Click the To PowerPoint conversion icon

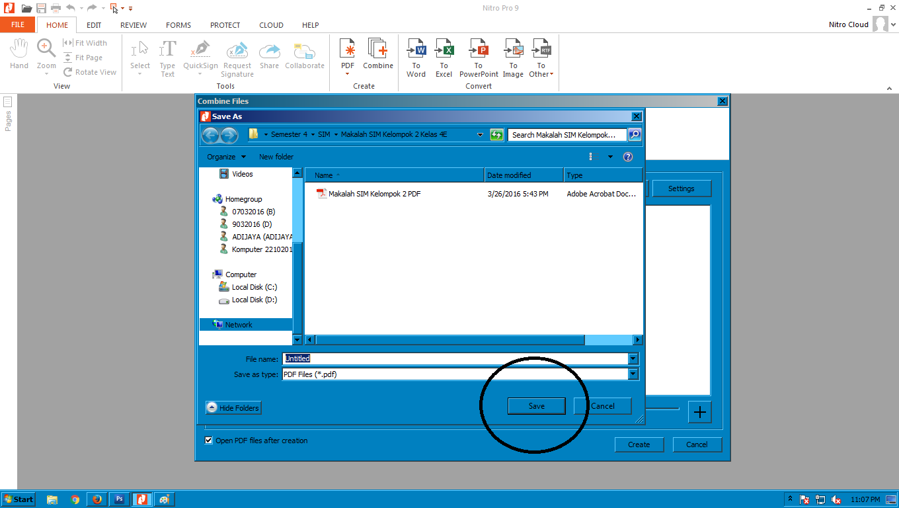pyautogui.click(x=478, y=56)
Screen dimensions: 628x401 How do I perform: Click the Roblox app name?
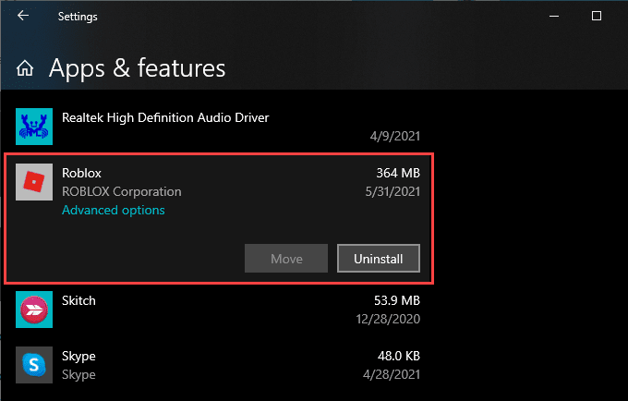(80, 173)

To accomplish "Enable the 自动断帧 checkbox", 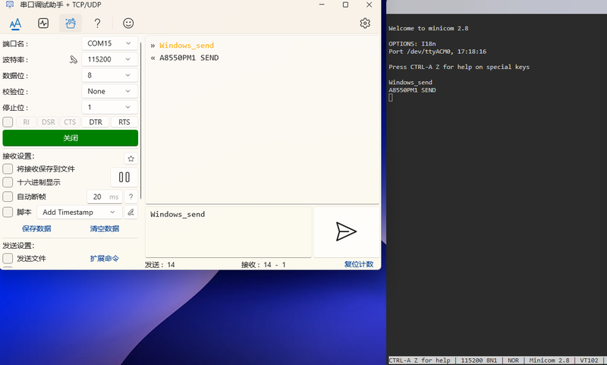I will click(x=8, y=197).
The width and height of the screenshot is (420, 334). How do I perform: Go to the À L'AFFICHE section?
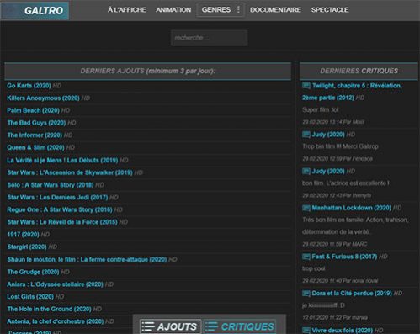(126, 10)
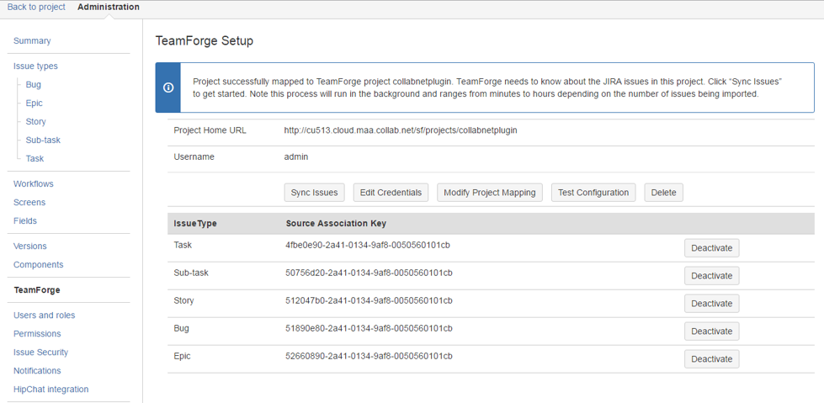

^^^^^^^^^^^^^^^^

Try it |
In the entries above, find the line containing "The width and"; transcribe exactly that line and every line after it through the end, and only those, omitting pictures.

Finished task |
The width and height of the screenshot is (420, 334). How do I perform: Go to the À L'AFFICHE section?
(126, 10)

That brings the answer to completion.